Mohsin Siddiqui (Chief Reporter)
The Securities and Exchange Commission of Pakistan (SECP) has stipulated a 90-day window for non-profit organizations (NPOs) to notify the Federal Board of Revenue (FBR) regarding the transfer of their assets to other NPOs subsequent to dissolution.
Issuing a Statutory Regulatory Order (SRO) over the weekend, the SECP outlined that upon dissolution, a company must, after settling all liabilities, transfer its assets to another entity licensed under section 42 of the Companies Act. This entity should preferably be an approved non-profit organization. The SECP also emphasized that notification of such asset transfer must be forwarded to the Commissioner Inland Revenue at the FBR within 90 days from the date of dissolution.
This directive entails an amendment to the Supplementary provision relating to Tax as outlined in the First Schedule of the Companies Act, 2017.

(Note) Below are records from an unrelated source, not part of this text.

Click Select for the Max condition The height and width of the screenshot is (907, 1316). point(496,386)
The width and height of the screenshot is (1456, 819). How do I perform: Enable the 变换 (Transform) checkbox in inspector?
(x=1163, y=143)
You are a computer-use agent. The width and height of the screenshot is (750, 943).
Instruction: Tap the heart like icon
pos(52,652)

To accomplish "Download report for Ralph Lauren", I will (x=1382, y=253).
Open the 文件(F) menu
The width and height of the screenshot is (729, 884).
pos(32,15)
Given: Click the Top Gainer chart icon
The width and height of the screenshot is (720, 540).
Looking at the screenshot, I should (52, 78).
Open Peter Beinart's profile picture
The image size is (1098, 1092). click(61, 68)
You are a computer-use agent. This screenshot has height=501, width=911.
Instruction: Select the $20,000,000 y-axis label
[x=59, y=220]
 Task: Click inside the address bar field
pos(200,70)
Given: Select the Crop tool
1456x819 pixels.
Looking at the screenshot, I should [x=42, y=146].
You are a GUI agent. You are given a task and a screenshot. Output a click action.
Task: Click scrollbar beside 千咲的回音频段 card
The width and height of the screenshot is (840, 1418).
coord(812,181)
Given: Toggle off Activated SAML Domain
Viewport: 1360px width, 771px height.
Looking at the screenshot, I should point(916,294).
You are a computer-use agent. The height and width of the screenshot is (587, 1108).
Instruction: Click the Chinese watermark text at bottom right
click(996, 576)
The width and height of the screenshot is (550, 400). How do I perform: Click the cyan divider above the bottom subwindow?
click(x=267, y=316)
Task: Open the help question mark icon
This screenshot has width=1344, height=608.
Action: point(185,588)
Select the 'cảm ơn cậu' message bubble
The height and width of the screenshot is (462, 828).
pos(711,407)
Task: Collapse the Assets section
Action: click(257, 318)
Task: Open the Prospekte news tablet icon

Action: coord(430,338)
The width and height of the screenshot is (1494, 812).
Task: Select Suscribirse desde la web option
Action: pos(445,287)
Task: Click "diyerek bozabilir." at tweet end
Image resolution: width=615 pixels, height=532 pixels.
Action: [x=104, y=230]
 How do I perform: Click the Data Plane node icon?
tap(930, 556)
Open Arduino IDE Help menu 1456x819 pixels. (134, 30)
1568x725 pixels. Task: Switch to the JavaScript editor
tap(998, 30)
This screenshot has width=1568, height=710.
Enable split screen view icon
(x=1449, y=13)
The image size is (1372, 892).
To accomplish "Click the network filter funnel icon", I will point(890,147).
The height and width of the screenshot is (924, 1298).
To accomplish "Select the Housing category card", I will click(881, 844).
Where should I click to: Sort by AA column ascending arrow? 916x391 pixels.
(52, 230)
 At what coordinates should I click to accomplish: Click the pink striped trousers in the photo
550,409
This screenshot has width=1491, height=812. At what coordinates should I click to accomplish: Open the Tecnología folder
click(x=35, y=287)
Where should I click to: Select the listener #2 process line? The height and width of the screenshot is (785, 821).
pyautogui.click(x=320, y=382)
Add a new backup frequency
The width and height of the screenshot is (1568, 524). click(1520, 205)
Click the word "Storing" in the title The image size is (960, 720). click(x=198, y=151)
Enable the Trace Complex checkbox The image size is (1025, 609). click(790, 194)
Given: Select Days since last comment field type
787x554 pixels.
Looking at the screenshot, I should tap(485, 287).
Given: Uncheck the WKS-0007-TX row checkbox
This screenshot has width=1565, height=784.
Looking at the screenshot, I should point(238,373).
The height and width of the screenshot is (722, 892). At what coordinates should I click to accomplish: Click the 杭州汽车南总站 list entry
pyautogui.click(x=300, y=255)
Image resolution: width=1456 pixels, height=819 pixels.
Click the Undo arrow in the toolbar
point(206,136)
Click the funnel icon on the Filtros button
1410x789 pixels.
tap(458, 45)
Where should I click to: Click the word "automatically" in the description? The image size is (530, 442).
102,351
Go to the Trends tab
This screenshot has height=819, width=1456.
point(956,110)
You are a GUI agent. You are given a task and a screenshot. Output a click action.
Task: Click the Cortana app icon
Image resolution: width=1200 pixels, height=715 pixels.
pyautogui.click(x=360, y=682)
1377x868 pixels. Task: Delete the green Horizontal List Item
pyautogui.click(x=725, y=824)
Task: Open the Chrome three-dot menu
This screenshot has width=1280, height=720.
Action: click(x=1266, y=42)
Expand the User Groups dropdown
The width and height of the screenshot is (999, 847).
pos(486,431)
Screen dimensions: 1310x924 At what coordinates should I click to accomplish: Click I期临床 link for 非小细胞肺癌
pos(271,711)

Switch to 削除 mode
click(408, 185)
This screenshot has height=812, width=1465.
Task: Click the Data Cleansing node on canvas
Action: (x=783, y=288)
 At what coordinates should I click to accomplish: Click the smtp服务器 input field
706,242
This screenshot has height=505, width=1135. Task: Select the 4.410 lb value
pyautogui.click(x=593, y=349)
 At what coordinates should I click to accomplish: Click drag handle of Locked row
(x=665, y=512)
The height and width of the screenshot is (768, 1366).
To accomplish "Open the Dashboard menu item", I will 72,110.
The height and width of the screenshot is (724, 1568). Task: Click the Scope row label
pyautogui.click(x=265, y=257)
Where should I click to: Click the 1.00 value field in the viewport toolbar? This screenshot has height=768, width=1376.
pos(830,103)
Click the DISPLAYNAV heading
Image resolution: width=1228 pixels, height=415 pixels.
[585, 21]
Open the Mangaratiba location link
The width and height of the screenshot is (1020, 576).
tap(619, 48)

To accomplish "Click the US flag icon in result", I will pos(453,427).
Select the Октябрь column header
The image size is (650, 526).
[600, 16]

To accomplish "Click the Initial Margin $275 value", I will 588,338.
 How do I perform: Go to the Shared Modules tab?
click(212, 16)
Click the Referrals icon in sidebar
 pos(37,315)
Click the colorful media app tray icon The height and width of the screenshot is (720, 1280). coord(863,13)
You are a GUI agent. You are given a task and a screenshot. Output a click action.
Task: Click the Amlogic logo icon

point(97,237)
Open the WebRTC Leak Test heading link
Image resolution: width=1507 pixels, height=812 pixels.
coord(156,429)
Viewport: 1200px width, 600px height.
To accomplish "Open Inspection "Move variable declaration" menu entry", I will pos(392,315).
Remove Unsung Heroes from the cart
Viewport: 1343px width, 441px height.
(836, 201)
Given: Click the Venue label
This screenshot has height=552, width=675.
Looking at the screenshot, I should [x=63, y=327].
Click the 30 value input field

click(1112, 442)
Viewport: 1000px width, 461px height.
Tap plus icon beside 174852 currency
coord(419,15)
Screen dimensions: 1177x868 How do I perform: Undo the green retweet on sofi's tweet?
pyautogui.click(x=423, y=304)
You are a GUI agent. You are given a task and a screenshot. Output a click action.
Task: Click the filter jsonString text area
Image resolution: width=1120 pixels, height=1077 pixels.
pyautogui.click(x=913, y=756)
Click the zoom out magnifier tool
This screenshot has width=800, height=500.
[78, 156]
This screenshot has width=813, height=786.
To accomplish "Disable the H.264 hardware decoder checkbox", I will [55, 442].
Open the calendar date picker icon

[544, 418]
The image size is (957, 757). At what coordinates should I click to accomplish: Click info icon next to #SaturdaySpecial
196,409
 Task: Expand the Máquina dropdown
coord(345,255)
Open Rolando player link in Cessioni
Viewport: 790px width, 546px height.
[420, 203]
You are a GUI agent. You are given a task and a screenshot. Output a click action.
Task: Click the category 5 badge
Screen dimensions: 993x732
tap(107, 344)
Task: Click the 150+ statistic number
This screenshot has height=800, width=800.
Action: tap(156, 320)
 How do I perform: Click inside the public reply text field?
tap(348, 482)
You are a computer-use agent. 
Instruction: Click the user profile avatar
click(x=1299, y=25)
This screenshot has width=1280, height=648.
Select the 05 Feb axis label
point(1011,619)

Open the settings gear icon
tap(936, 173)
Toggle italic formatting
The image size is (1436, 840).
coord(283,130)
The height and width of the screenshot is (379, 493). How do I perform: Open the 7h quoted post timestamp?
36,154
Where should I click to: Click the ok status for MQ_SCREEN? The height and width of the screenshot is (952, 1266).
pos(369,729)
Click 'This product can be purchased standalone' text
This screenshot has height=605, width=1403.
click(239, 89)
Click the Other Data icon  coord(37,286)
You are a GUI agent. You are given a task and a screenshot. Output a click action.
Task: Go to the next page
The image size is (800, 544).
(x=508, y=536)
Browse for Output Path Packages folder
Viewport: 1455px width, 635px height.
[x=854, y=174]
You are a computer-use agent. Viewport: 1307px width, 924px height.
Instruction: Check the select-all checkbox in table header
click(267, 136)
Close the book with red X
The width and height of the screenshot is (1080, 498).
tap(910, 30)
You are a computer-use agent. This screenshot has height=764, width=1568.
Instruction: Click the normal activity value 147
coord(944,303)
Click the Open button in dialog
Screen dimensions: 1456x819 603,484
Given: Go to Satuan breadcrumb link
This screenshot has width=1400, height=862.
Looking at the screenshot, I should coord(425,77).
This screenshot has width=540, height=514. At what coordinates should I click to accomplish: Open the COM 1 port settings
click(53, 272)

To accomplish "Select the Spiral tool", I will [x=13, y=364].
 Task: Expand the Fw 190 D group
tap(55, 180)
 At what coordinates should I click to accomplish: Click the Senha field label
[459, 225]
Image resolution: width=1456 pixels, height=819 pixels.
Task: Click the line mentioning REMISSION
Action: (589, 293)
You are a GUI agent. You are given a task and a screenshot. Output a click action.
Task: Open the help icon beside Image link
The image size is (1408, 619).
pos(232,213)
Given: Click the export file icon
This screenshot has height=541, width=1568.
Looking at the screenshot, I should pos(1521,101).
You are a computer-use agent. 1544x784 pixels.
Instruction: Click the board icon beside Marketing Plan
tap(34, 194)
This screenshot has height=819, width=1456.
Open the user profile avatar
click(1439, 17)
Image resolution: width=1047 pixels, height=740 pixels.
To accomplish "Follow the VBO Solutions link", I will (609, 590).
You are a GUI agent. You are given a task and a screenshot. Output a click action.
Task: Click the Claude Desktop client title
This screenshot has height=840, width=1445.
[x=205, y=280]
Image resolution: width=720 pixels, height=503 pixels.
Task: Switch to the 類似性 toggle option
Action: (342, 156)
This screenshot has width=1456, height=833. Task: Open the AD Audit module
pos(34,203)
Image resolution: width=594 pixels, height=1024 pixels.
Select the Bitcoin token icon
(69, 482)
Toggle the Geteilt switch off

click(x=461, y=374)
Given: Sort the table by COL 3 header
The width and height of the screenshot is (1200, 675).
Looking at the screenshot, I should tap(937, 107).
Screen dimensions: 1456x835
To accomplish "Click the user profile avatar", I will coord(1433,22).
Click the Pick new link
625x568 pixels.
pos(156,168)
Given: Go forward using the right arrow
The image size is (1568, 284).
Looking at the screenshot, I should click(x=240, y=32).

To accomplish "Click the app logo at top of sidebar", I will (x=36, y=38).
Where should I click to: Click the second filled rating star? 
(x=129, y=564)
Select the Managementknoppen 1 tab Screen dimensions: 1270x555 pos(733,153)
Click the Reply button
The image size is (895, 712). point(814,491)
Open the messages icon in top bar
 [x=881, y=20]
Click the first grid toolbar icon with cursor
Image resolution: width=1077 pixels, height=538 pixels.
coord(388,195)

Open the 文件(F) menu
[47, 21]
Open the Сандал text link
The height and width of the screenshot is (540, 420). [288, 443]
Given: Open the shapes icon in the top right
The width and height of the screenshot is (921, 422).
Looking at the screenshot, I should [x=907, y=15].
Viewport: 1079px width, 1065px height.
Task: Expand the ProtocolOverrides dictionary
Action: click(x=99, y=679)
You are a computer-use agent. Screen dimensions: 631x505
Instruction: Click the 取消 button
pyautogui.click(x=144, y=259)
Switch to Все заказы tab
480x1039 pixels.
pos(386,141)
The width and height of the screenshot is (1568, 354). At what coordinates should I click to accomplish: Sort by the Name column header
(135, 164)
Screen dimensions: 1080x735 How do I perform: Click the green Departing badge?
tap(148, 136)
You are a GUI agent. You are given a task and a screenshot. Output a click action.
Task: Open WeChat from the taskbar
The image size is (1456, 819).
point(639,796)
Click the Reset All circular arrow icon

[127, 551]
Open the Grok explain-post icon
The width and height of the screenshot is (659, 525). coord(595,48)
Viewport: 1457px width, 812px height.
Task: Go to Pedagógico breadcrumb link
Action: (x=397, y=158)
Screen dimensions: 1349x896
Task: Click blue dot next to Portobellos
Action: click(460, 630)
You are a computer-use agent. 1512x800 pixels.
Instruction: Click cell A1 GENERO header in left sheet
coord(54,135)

As per S.R.O.239 (I)/ 2024, exercised under the authority conferred by section 507 of the Companies Act, 2017, the SECP has made alterations to the First Schedule of the said Act. Specifically, in Table F, within the Article of Association section, Clause 65 (Supplementary provision relating to Tax) has been amended. Sub-clause (ii) now states that in the event of dissolution, a company must transfer all assets to another licensed entity under section 42, preferably with similar objectives, and notify the Commissioner at the FBR within ninety days of dissolution.